* _JOB_
Rewrite the rows below, changing every "Locate an element on the screen" to "Find an element on the screen" and leaving everything else as it is.

* _RECORDS PROVIDED_

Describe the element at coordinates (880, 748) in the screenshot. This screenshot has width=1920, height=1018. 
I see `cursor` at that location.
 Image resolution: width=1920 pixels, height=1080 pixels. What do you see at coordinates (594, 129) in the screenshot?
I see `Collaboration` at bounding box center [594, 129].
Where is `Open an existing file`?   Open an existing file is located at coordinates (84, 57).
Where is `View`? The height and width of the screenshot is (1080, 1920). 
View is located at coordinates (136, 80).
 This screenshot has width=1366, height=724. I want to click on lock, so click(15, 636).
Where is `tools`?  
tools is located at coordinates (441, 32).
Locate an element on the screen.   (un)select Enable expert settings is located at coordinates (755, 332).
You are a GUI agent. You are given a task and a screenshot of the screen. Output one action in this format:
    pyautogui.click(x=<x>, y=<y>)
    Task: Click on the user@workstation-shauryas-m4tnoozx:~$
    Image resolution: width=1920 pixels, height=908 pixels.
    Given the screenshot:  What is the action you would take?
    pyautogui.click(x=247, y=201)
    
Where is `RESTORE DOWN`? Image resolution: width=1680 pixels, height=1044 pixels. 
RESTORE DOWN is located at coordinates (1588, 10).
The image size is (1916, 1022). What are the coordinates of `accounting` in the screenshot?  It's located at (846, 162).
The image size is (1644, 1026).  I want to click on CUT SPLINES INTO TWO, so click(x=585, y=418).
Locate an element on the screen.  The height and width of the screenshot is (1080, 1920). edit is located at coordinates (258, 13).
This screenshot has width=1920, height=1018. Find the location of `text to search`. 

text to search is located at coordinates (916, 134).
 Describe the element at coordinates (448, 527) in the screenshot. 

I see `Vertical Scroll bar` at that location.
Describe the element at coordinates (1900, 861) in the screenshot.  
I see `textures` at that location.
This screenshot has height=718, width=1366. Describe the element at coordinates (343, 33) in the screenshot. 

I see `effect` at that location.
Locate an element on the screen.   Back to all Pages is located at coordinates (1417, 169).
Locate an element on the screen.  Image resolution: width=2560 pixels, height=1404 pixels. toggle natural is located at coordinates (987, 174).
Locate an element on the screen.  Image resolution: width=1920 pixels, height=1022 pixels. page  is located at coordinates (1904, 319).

* _TASK RESULT_
Describe the element at coordinates (880, 748) in the screenshot. This screenshot has width=1920, height=1018. 
I see `cursor` at that location.
 Image resolution: width=1920 pixels, height=1080 pixels. What do you see at coordinates (594, 129) in the screenshot?
I see `Collaboration` at bounding box center [594, 129].
Where is `Open an existing file`?   Open an existing file is located at coordinates (84, 57).
Where is `View`? The height and width of the screenshot is (1080, 1920). 
View is located at coordinates (136, 80).
 This screenshot has width=1366, height=724. I want to click on lock, so click(15, 636).
Where is `tools`?  
tools is located at coordinates (441, 32).
Find an element on the screen.   (un)select Enable expert settings is located at coordinates (755, 332).
You are a GUI agent. You are given a task and a screenshot of the screen. Output one action in this format:
    pyautogui.click(x=<x>, y=<y>)
    Task: Click on the user@workstation-shauryas-m4tnoozx:~$
    Image resolution: width=1920 pixels, height=908 pixels.
    Given the screenshot:  What is the action you would take?
    pyautogui.click(x=247, y=201)
    
Where is `RESTORE DOWN`? Image resolution: width=1680 pixels, height=1044 pixels. 
RESTORE DOWN is located at coordinates (1588, 10).
The image size is (1916, 1022). What are the coordinates of `accounting` in the screenshot?  It's located at (846, 162).
The image size is (1644, 1026).  I want to click on CUT SPLINES INTO TWO, so click(x=585, y=418).
Find an element on the screen.  The height and width of the screenshot is (1080, 1920). edit is located at coordinates (258, 13).
This screenshot has width=1920, height=1018. Find the location of `text to search`. 

text to search is located at coordinates (916, 134).
 Describe the element at coordinates (448, 527) in the screenshot. 

I see `Vertical Scroll bar` at that location.
Describe the element at coordinates (1900, 861) in the screenshot.  
I see `textures` at that location.
This screenshot has height=718, width=1366. Describe the element at coordinates (343, 33) in the screenshot. 

I see `effect` at that location.
Find an element on the screen.   Back to all Pages is located at coordinates (1417, 169).
Find an element on the screen.  Image resolution: width=2560 pixels, height=1404 pixels. toggle natural is located at coordinates (987, 174).
Find an element on the screen.  Image resolution: width=1920 pixels, height=1022 pixels. page  is located at coordinates (1904, 319).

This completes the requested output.